▶ **TASK OBJECTIVE**
Reproduce the entries that follow verbatim, down to the final line.

▶ **DATA FOR THIS EXERCISE**

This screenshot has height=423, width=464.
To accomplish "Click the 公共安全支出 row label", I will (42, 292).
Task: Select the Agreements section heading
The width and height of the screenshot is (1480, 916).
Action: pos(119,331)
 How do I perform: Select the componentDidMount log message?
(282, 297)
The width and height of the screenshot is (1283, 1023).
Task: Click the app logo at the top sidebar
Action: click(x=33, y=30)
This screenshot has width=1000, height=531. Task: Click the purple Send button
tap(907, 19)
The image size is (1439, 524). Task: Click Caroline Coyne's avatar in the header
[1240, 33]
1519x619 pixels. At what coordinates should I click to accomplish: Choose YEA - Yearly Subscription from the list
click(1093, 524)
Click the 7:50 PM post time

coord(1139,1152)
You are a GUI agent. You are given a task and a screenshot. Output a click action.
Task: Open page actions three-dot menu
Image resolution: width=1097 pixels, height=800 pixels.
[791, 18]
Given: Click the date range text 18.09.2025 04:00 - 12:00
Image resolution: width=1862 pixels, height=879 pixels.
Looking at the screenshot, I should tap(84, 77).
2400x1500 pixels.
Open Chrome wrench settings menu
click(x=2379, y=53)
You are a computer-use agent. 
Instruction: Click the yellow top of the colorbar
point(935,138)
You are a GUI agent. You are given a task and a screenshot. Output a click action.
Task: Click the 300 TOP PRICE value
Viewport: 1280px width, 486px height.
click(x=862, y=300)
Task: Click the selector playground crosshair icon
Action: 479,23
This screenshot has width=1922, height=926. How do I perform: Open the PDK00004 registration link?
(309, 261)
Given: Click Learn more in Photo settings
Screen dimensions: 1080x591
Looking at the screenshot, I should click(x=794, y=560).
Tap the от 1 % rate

▶ **RESPONSE TO THE TASK**
This screenshot has height=423, width=464.
To accomplish "Click the 公共安全支出 row label", I will (42, 292).
Task: Select the Agreements section heading
The width and height of the screenshot is (1480, 916).
Action: pos(119,331)
 How do I perform: Select the componentDidMount log message?
(282, 297)
The width and height of the screenshot is (1283, 1023).
Task: Click the app logo at the top sidebar
Action: click(x=33, y=30)
This screenshot has width=1000, height=531. Task: Click the purple Send button
tap(907, 19)
The image size is (1439, 524). Task: Click Caroline Coyne's avatar in the header
[1240, 33]
1519x619 pixels. At what coordinates should I click to accomplish: Choose YEA - Yearly Subscription from the list
click(1093, 524)
Click the 7:50 PM post time

coord(1139,1152)
You are a GUI agent. You are given a task and a screenshot. Output a click action.
Task: Open page actions three-dot menu
Image resolution: width=1097 pixels, height=800 pixels.
[791, 18]
Given: Click the date range text 18.09.2025 04:00 - 12:00
Image resolution: width=1862 pixels, height=879 pixels.
Looking at the screenshot, I should tap(84, 77).
2400x1500 pixels.
Open Chrome wrench settings menu
click(x=2379, y=53)
You are a computer-use agent. 
Instruction: Click the yellow top of the colorbar
point(935,138)
You are a GUI agent. You are given a task and a screenshot. Output a click action.
Task: Click the 300 TOP PRICE value
Viewport: 1280px width, 486px height.
click(x=862, y=300)
Task: Click the selector playground crosshair icon
Action: 479,23
This screenshot has width=1922, height=926. How do I perform: Open the PDK00004 registration link?
(309, 261)
Given: Click Learn more in Photo settings
Screen dimensions: 1080x591
Looking at the screenshot, I should click(x=794, y=560).
Tap the от 1 % rate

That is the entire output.